Collected data entries.
* * * *

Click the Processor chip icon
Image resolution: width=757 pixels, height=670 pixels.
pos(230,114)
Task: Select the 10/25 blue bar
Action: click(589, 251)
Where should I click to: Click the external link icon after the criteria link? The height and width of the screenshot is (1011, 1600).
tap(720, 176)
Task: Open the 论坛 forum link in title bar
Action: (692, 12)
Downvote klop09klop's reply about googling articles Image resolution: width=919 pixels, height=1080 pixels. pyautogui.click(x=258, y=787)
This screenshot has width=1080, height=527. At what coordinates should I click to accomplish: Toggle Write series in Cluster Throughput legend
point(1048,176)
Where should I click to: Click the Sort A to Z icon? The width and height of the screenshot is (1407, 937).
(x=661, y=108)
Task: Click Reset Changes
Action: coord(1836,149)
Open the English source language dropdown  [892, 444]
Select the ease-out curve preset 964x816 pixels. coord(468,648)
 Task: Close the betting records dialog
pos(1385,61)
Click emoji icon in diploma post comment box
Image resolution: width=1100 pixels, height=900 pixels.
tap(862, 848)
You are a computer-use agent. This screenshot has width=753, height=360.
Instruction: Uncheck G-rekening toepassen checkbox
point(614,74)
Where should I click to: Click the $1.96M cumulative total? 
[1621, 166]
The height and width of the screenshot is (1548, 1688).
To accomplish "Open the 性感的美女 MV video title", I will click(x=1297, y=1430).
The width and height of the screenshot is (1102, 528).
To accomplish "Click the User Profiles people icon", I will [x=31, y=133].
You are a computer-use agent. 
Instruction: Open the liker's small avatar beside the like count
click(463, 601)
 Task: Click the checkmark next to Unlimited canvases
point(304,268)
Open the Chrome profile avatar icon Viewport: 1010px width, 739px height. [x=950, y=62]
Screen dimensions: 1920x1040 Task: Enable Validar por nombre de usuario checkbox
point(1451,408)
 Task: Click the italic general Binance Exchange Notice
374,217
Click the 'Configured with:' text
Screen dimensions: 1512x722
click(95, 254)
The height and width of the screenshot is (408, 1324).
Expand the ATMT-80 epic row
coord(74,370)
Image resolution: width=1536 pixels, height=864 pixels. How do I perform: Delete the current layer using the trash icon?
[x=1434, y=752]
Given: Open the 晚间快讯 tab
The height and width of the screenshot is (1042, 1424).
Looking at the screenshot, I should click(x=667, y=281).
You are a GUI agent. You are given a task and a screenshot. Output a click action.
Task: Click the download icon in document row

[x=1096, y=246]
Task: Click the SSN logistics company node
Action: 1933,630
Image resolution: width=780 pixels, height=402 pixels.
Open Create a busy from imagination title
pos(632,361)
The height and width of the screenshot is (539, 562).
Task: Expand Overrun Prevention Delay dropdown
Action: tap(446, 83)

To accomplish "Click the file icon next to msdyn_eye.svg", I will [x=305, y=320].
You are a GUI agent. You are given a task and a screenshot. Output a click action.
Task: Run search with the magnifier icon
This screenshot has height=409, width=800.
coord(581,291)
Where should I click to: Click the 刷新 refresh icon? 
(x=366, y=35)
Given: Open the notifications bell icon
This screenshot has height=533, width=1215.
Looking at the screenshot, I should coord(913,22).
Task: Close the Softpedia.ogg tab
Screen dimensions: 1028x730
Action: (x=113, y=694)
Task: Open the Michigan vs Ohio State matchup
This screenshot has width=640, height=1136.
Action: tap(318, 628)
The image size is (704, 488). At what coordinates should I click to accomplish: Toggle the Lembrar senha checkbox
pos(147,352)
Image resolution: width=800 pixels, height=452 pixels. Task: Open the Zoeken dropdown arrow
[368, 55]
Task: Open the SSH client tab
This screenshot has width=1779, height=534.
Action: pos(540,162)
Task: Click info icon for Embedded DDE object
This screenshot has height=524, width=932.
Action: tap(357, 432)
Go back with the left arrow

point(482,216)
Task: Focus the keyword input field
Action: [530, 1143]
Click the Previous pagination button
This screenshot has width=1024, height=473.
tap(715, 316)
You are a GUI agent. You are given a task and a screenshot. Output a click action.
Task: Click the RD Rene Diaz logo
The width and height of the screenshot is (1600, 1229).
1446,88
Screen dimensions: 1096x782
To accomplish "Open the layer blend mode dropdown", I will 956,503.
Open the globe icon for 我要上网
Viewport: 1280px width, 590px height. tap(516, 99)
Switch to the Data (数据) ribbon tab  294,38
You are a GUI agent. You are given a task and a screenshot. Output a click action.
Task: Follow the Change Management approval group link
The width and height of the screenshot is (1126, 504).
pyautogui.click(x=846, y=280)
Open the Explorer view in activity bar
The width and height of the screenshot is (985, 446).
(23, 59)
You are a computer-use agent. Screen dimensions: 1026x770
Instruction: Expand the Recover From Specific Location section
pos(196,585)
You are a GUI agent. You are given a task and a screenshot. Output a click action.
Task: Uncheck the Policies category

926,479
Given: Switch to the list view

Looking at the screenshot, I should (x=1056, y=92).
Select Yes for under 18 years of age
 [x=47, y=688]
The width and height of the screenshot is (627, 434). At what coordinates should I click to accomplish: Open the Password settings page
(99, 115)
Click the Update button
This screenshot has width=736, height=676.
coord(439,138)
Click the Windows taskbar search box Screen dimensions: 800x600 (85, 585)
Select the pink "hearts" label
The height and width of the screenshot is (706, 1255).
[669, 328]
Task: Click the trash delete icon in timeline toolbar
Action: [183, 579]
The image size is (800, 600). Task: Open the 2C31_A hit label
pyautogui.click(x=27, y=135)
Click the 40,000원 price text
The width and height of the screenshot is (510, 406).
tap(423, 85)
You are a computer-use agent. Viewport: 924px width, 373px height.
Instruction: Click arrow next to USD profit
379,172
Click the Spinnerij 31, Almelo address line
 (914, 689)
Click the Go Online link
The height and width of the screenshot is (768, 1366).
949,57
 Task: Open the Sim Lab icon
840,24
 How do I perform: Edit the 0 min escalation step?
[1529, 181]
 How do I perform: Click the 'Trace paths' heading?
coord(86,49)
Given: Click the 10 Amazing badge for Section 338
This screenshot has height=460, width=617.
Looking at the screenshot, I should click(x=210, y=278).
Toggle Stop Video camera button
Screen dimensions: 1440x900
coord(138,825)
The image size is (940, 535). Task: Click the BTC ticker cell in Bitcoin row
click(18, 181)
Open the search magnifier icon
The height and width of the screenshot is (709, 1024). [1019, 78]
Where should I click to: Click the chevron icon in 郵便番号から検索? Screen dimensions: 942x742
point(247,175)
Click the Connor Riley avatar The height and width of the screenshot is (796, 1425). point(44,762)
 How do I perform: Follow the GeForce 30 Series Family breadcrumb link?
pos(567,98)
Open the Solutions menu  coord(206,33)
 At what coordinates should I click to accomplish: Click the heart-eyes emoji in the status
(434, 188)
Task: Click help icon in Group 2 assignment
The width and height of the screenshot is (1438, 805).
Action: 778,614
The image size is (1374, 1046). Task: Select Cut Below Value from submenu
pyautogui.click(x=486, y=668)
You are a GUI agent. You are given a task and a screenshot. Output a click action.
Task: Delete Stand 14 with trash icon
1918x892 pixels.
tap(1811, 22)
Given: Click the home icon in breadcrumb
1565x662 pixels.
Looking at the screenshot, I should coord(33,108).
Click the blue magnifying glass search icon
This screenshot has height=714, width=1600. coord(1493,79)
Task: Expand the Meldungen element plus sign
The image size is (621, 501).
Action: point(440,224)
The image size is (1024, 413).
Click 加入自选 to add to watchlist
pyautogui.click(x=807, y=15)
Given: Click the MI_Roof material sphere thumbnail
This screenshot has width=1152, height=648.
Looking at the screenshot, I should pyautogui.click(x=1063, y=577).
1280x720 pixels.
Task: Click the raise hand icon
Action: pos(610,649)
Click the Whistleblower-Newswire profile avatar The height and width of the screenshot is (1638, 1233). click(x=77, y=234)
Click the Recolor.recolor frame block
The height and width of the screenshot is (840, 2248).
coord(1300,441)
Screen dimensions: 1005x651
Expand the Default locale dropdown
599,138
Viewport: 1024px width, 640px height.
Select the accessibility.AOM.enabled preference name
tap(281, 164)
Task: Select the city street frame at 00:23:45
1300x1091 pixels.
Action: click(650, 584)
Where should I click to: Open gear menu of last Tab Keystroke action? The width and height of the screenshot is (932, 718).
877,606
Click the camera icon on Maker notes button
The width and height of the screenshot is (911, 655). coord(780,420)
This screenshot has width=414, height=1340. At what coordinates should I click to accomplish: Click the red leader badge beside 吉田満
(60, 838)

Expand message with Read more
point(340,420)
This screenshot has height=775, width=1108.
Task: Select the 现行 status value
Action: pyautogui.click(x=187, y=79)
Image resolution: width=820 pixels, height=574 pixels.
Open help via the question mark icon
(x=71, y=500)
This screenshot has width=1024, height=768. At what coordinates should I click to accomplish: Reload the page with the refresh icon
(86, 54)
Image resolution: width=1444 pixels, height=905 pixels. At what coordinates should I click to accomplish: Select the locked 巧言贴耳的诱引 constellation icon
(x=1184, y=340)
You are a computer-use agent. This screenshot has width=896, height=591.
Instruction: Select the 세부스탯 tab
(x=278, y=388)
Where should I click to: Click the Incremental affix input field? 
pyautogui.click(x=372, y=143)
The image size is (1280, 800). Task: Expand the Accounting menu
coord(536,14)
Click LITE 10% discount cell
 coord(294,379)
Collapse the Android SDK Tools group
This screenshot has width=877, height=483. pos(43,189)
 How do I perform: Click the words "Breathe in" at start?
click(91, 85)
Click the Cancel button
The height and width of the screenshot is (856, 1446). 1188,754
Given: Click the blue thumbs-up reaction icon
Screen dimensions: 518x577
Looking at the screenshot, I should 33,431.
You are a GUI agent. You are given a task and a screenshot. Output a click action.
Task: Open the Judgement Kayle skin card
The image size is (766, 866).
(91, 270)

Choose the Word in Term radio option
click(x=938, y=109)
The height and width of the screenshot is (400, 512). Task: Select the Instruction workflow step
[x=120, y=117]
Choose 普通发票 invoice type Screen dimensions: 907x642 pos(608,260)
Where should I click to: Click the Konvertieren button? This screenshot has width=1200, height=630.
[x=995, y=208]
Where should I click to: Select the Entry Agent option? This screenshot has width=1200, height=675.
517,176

* * * *

What the exercise asks.
Print, exactly as written, the first line of the records above and each line after it until the line with "Downvote klop09klop's reply", which is printed too.

Solution to this task.
Click the Processor chip icon
Image resolution: width=757 pixels, height=670 pixels.
pos(230,114)
Task: Select the 10/25 blue bar
Action: click(589, 251)
Where should I click to: Click the external link icon after the criteria link? The height and width of the screenshot is (1011, 1600).
tap(720, 176)
Task: Open the 论坛 forum link in title bar
Action: (692, 12)
Downvote klop09klop's reply about googling articles Image resolution: width=919 pixels, height=1080 pixels. pyautogui.click(x=258, y=787)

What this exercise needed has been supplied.